Stored data entries
========================================================================

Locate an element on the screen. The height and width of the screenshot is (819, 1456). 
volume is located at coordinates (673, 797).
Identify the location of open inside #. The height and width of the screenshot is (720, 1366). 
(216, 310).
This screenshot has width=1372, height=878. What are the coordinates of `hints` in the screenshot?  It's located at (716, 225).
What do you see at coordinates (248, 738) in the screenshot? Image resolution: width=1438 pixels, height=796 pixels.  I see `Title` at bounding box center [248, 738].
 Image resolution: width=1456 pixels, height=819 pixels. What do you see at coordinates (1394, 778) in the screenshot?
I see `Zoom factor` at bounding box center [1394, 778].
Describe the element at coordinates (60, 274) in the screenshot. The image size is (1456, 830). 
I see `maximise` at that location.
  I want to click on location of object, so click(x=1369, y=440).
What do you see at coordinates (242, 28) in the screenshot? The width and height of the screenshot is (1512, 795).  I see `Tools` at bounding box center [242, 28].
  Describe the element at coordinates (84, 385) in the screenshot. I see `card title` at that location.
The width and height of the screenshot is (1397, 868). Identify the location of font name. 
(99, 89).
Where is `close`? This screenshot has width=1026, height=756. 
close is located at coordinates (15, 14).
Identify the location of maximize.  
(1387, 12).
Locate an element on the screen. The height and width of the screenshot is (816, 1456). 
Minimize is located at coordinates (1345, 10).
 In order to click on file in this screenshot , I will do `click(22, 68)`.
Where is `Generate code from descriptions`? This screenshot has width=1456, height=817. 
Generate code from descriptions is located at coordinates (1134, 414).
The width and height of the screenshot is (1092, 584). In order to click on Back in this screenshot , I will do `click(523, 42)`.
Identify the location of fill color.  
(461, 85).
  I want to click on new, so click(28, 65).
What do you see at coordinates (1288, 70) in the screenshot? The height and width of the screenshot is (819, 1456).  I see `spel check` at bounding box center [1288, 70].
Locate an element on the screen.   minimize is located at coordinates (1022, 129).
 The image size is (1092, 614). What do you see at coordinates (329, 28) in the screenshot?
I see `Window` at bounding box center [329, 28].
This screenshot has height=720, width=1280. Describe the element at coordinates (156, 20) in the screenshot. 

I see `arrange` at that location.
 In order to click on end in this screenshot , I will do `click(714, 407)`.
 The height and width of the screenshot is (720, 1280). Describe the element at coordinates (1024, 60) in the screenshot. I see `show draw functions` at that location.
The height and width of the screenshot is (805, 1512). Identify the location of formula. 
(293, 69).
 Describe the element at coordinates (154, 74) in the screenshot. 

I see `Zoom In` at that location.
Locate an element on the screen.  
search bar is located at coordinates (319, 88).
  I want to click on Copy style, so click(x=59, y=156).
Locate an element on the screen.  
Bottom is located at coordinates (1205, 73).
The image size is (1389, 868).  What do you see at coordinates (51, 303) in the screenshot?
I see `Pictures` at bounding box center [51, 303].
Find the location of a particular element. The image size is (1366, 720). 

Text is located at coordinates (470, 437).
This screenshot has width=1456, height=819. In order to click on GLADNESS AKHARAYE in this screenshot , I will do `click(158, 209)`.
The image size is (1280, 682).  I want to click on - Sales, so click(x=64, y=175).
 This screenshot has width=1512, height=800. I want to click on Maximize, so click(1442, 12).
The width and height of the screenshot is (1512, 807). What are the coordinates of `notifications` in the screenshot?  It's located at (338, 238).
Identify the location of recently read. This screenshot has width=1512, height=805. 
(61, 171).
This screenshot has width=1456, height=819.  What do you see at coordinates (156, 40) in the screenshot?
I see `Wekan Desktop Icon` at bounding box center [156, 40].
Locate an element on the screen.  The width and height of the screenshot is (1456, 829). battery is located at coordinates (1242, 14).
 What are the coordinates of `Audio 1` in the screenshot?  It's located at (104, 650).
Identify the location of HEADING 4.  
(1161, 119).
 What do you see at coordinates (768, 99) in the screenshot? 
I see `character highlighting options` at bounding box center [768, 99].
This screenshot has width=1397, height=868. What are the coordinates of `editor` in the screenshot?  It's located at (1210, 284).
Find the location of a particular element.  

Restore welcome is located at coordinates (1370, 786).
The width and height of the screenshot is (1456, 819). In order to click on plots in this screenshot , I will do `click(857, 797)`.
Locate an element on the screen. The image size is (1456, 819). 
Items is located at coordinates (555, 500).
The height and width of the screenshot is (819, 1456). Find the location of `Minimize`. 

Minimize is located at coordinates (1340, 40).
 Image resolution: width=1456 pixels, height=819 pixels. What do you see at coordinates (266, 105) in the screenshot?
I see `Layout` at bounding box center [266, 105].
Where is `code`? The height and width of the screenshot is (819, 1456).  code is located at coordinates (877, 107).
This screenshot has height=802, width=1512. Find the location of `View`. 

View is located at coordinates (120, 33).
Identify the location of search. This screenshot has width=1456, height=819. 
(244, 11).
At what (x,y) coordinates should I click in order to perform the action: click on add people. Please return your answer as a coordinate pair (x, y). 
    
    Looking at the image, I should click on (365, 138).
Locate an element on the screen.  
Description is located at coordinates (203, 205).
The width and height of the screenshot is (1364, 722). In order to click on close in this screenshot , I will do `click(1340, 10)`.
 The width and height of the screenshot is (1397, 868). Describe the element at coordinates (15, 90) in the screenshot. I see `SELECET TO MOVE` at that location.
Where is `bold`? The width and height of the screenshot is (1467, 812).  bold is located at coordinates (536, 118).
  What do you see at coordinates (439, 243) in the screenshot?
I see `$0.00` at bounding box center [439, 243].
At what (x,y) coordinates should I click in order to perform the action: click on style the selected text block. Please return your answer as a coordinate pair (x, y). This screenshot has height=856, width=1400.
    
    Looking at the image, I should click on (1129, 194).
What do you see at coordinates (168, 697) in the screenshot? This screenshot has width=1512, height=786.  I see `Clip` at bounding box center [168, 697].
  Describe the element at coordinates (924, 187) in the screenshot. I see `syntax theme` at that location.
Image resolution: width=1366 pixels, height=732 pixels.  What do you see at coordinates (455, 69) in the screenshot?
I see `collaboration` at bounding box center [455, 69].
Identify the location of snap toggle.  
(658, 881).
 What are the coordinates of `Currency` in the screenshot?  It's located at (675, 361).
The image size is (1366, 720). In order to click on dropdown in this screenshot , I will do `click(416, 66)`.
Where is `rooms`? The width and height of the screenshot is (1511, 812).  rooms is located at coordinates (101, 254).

========================================================================

> **What needs to be done**: Please write out every one of the lines above word for word.

> **Answer to this problem**:
Locate an element on the screen. The height and width of the screenshot is (819, 1456). 
volume is located at coordinates (673, 797).
Identify the location of open inside #. The height and width of the screenshot is (720, 1366). 
(216, 310).
This screenshot has width=1372, height=878. What are the coordinates of `hints` in the screenshot?  It's located at (716, 225).
What do you see at coordinates (248, 738) in the screenshot? Image resolution: width=1438 pixels, height=796 pixels.  I see `Title` at bounding box center [248, 738].
 Image resolution: width=1456 pixels, height=819 pixels. What do you see at coordinates (1394, 778) in the screenshot?
I see `Zoom factor` at bounding box center [1394, 778].
Describe the element at coordinates (60, 274) in the screenshot. The image size is (1456, 830). 
I see `maximise` at that location.
  I want to click on location of object, so click(x=1369, y=440).
What do you see at coordinates (242, 28) in the screenshot? The width and height of the screenshot is (1512, 795).  I see `Tools` at bounding box center [242, 28].
  Describe the element at coordinates (84, 385) in the screenshot. I see `card title` at that location.
The width and height of the screenshot is (1397, 868). Identify the location of font name. 
(99, 89).
Where is `close`? This screenshot has width=1026, height=756. 
close is located at coordinates (15, 14).
Identify the location of maximize.  
(1387, 12).
Locate an element on the screen. The height and width of the screenshot is (816, 1456). 
Minimize is located at coordinates (1345, 10).
 In order to click on file in this screenshot , I will do `click(22, 68)`.
Where is `Generate code from descriptions`? This screenshot has width=1456, height=817. 
Generate code from descriptions is located at coordinates (1134, 414).
The width and height of the screenshot is (1092, 584). In order to click on Back in this screenshot , I will do `click(523, 42)`.
Identify the location of fill color.  
(461, 85).
  I want to click on new, so click(28, 65).
What do you see at coordinates (1288, 70) in the screenshot? The height and width of the screenshot is (819, 1456).  I see `spel check` at bounding box center [1288, 70].
Locate an element on the screen.   minimize is located at coordinates (1022, 129).
 The image size is (1092, 614). What do you see at coordinates (329, 28) in the screenshot?
I see `Window` at bounding box center [329, 28].
This screenshot has height=720, width=1280. Describe the element at coordinates (156, 20) in the screenshot. 

I see `arrange` at that location.
 In order to click on end in this screenshot , I will do `click(714, 407)`.
 The height and width of the screenshot is (720, 1280). Describe the element at coordinates (1024, 60) in the screenshot. I see `show draw functions` at that location.
The height and width of the screenshot is (805, 1512). Identify the location of formula. 
(293, 69).
 Describe the element at coordinates (154, 74) in the screenshot. 

I see `Zoom In` at that location.
Locate an element on the screen.  
search bar is located at coordinates (319, 88).
  I want to click on Copy style, so click(x=59, y=156).
Locate an element on the screen.  
Bottom is located at coordinates (1205, 73).
The image size is (1389, 868).  What do you see at coordinates (51, 303) in the screenshot?
I see `Pictures` at bounding box center [51, 303].
Find the location of a particular element. The image size is (1366, 720). 

Text is located at coordinates (470, 437).
This screenshot has width=1456, height=819. In order to click on GLADNESS AKHARAYE in this screenshot , I will do `click(158, 209)`.
The image size is (1280, 682).  I want to click on - Sales, so click(x=64, y=175).
 This screenshot has width=1512, height=800. I want to click on Maximize, so click(1442, 12).
The width and height of the screenshot is (1512, 807). What are the coordinates of `notifications` in the screenshot?  It's located at (338, 238).
Identify the location of recently read. This screenshot has width=1512, height=805. 
(61, 171).
This screenshot has width=1456, height=819.  What do you see at coordinates (156, 40) in the screenshot?
I see `Wekan Desktop Icon` at bounding box center [156, 40].
Locate an element on the screen.  The width and height of the screenshot is (1456, 829). battery is located at coordinates (1242, 14).
 What are the coordinates of `Audio 1` in the screenshot?  It's located at (104, 650).
Identify the location of HEADING 4.  
(1161, 119).
 What do you see at coordinates (768, 99) in the screenshot? 
I see `character highlighting options` at bounding box center [768, 99].
This screenshot has width=1397, height=868. What are the coordinates of `editor` in the screenshot?  It's located at (1210, 284).
Find the location of a particular element.  

Restore welcome is located at coordinates (1370, 786).
The width and height of the screenshot is (1456, 819). In order to click on plots in this screenshot , I will do `click(857, 797)`.
Locate an element on the screen. The image size is (1456, 819). 
Items is located at coordinates (555, 500).
The height and width of the screenshot is (819, 1456). Find the location of `Minimize`. 

Minimize is located at coordinates (1340, 40).
 Image resolution: width=1456 pixels, height=819 pixels. What do you see at coordinates (266, 105) in the screenshot?
I see `Layout` at bounding box center [266, 105].
Where is `code`? The height and width of the screenshot is (819, 1456).  code is located at coordinates (877, 107).
This screenshot has height=802, width=1512. Find the location of `View`. 

View is located at coordinates (120, 33).
Identify the location of search. This screenshot has width=1456, height=819. 
(244, 11).
At what (x,y) coordinates should I click in order to perform the action: click on add people. Please return your answer as a coordinate pair (x, y). 
    
    Looking at the image, I should click on (365, 138).
Locate an element on the screen.  
Description is located at coordinates (203, 205).
The width and height of the screenshot is (1364, 722). In order to click on close in this screenshot , I will do `click(1340, 10)`.
 The width and height of the screenshot is (1397, 868). Describe the element at coordinates (15, 90) in the screenshot. I see `SELECET TO MOVE` at that location.
Where is `bold`? The width and height of the screenshot is (1467, 812).  bold is located at coordinates (536, 118).
  What do you see at coordinates (439, 243) in the screenshot?
I see `$0.00` at bounding box center [439, 243].
At what (x,y) coordinates should I click in order to perform the action: click on style the selected text block. Please return your answer as a coordinate pair (x, y). This screenshot has height=856, width=1400.
    
    Looking at the image, I should click on (1129, 194).
What do you see at coordinates (168, 697) in the screenshot? This screenshot has width=1512, height=786.  I see `Clip` at bounding box center [168, 697].
  Describe the element at coordinates (924, 187) in the screenshot. I see `syntax theme` at that location.
Image resolution: width=1366 pixels, height=732 pixels.  What do you see at coordinates (455, 69) in the screenshot?
I see `collaboration` at bounding box center [455, 69].
Identify the location of snap toggle.  
(658, 881).
 What are the coordinates of `Currency` in the screenshot?  It's located at (675, 361).
The image size is (1366, 720). In order to click on dropdown in this screenshot , I will do `click(416, 66)`.
Where is `rooms`? The width and height of the screenshot is (1511, 812).  rooms is located at coordinates (101, 254).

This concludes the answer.